There is, however, one intervention that would be effective: to reset gene expression and upregulate molecular turnover, so that key molecules, such as collagen and elastin, are more rapidly turned over, with the result that damaged molecules no longer accumulate, but are replaced more quickly. The key to extracellular aging isn’t the damage, but the rate of turnover. The practical implication is that whether we are talking about collagen, elastin, beta amyloid, or dozens of other types of extracellular protein, we can effectively intervene by resetting gene expression. Whether we are looking at skin, joints, bone, or brains, the potential is an innovative and effective intervention for age-related problems.
Next Time: 2.9 Cell Senescence And Tissue Aging
No argument from me on the futility of trying to turn back time by addressing the degradation of only a few molecules – whether they are elastic, collagen or hyraluronic acid, etc. – or on the huge potential of fully resetting gene expression by re-elongating telomeres to solve this riddle. But the important question for all of us waiting on the side-lines, is will this ever by affordable for the normal man or woman? And will this be achieved via gene therapy (seems unlikely in the near future given the current huge costs in this space), or is there any possibility of a simpler, drug-like approach?
Small molecular approaches will never — by their very nature — achieve the effects that can be achieved via TGT (telomerase gene therapy). As for the costs, a number of factors will make this approach relatively cheap and cost effective. In the case of Alzheimer’s alone, we estimate that we can undercut the yearly costs alone by over 90%, while doing so with a single therapy (i.e., one injection every several years) that is effective in preventing and reversing (much of the cognitive decline seen in) Alzheimer’s. Similar savings can be effected in age-related vascular disease (e.g., atherosclerosis, stroke, MI, PVD, CAD, etc.). Most of the savings occur because TGT obviates the need for any other, more-expensive and less effective intervention. In addition, however, gene therapy costs fall for two reasons: 1) the majority of the GT costs occur in the initial “gearing up” phase rather than in continued production and 2) technical advances and economies-of-scale are already lowering costs among our vendors and other vendors globally. Putting the cost into practical terms, anticipated costs will be lower than the costs of an annual health insurance premium (or equivalent annual tax costs to support NHS or other national systems).
I’d like a reply to Nark’s question on affordability. PdH
I am trying to understand how the shortening of telomeres is effecting gene expression. Can anybody explain this in detail. I also understand gene expression changes well before the Hayflick limit is reached. Does this mean gene expression changes immediately after the first cell division?
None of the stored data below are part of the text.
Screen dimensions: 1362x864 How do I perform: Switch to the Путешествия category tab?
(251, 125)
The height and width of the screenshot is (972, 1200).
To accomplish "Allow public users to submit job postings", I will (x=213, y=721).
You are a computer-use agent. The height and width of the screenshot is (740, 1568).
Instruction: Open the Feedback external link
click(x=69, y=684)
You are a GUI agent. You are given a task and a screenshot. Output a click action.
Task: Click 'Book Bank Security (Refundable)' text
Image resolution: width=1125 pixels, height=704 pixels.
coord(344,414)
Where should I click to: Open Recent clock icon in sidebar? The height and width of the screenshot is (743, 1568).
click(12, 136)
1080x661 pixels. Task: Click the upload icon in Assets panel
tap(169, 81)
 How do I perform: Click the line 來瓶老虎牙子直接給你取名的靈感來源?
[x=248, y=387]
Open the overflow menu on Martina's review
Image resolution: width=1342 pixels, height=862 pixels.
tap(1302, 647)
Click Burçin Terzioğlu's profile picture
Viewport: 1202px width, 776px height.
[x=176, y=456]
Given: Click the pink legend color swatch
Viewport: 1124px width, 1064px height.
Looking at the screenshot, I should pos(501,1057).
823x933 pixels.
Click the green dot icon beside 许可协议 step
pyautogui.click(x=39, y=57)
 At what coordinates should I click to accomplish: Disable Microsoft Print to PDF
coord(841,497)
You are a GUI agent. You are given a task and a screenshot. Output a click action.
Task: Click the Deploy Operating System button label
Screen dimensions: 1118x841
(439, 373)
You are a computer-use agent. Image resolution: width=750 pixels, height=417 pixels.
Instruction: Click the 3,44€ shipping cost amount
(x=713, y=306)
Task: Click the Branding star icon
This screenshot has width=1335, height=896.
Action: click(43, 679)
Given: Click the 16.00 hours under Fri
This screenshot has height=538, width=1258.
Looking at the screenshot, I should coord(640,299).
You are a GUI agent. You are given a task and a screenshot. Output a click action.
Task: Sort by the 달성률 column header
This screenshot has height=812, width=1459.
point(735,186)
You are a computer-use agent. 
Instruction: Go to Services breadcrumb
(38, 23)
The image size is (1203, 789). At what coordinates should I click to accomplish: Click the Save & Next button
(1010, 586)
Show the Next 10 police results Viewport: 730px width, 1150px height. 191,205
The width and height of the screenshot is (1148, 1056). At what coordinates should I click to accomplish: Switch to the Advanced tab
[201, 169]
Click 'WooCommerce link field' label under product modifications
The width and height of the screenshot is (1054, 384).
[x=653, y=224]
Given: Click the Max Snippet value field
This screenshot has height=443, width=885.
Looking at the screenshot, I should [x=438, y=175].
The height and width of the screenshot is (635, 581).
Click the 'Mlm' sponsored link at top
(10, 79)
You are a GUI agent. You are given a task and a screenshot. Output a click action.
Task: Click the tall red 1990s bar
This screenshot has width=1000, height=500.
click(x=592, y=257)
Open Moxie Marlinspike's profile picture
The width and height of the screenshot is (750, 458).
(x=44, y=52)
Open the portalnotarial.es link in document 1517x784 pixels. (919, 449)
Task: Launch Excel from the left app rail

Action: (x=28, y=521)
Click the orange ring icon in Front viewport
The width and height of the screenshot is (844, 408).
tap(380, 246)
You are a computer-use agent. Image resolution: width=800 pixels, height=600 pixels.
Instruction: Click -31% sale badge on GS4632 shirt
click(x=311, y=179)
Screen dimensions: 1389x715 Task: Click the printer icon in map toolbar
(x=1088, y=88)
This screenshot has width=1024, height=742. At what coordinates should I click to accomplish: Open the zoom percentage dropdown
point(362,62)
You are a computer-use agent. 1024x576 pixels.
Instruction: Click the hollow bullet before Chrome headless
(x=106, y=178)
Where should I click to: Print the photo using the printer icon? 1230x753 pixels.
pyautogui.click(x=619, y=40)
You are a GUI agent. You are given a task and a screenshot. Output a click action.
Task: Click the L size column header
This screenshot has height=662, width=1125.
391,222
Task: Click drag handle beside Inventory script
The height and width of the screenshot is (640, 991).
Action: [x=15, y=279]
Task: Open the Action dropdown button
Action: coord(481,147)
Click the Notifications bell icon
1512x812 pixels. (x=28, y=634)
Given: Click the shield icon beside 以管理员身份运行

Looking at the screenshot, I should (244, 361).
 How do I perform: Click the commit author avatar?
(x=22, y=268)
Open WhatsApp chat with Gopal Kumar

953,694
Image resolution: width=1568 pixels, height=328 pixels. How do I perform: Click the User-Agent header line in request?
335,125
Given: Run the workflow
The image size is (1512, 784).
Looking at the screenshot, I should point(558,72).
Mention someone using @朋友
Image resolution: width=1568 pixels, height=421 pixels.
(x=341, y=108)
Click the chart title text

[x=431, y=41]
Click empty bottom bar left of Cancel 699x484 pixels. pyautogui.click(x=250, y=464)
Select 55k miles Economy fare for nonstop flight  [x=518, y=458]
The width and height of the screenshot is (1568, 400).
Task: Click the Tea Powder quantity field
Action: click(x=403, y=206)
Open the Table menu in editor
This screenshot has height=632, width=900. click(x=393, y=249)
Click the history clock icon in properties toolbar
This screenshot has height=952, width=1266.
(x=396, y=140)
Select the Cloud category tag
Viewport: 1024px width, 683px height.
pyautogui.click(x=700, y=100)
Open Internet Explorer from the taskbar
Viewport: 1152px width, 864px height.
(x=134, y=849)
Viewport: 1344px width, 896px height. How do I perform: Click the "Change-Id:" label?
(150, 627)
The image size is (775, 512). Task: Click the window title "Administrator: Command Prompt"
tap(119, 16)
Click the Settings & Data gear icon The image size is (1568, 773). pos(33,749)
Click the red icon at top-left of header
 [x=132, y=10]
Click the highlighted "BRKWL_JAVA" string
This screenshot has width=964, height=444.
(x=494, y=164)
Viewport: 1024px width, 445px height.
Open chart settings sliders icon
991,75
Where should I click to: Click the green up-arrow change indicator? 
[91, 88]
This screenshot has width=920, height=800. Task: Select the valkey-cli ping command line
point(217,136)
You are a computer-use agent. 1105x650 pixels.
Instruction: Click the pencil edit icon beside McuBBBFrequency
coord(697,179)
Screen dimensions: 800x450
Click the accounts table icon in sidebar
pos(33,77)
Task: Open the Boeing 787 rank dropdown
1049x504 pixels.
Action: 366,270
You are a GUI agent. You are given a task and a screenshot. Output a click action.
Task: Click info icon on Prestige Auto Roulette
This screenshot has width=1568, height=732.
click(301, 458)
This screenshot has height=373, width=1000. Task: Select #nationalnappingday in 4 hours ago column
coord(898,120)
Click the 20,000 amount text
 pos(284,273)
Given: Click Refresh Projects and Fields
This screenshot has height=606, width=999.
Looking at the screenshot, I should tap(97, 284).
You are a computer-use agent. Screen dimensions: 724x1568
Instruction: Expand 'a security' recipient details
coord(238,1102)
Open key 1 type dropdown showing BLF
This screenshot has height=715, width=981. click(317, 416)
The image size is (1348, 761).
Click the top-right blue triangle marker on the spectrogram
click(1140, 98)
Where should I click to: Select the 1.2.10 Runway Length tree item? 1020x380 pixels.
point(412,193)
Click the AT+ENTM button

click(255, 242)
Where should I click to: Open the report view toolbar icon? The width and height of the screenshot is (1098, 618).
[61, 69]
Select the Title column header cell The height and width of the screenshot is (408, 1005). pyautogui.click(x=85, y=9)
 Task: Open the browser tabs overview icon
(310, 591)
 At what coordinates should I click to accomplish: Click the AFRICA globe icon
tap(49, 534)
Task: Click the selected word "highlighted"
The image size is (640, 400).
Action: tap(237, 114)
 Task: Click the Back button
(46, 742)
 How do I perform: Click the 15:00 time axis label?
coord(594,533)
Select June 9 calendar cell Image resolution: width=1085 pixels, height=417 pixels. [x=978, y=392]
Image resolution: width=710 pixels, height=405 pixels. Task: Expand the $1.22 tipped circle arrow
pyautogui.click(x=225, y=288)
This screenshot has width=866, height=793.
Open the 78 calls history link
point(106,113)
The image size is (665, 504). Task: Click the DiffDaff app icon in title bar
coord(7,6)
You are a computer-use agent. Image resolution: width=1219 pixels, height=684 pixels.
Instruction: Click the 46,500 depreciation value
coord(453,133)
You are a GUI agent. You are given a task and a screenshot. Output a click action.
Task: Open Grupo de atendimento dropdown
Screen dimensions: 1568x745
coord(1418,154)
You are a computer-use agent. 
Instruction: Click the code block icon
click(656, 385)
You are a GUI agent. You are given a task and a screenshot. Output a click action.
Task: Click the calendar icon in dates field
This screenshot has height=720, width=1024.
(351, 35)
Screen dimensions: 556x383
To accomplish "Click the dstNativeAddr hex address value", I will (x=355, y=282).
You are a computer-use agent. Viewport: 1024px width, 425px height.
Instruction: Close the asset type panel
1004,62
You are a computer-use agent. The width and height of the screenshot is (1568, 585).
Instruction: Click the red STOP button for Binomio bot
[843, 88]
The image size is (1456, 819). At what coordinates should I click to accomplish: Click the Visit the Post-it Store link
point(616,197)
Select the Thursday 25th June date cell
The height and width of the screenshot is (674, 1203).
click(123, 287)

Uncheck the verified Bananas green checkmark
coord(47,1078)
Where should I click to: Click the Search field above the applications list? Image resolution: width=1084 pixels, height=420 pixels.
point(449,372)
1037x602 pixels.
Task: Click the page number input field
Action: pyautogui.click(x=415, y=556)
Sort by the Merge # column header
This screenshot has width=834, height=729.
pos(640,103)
Well you should ask. Although we’ve filled in many details, the discussion in my Oxford University Press textbook on this topic (Cells, Aging, and Human Disease) remains a good summary of what we (don’t) know. We do know that as the telomere loses base pairs, there is a gradual change not only in local (i.e., peritelomeric) gene expression, but changes in gene expression throughout the rest of the chromosome, as well as other chromosomes. The changes in gene expression, like the process of cell senescence in general, are not all-or-nothing, but are gradual, insidious, and pervasive, resulting in wide-spread changes in cell function, including mitochondrial efficacy, lipid membrane integrity, DNA repair, and molecular turnover generally. To answer your questions specifically, yes such changes begin well before the Hayflick limit is reached and probably commence with the earliest cell divisions.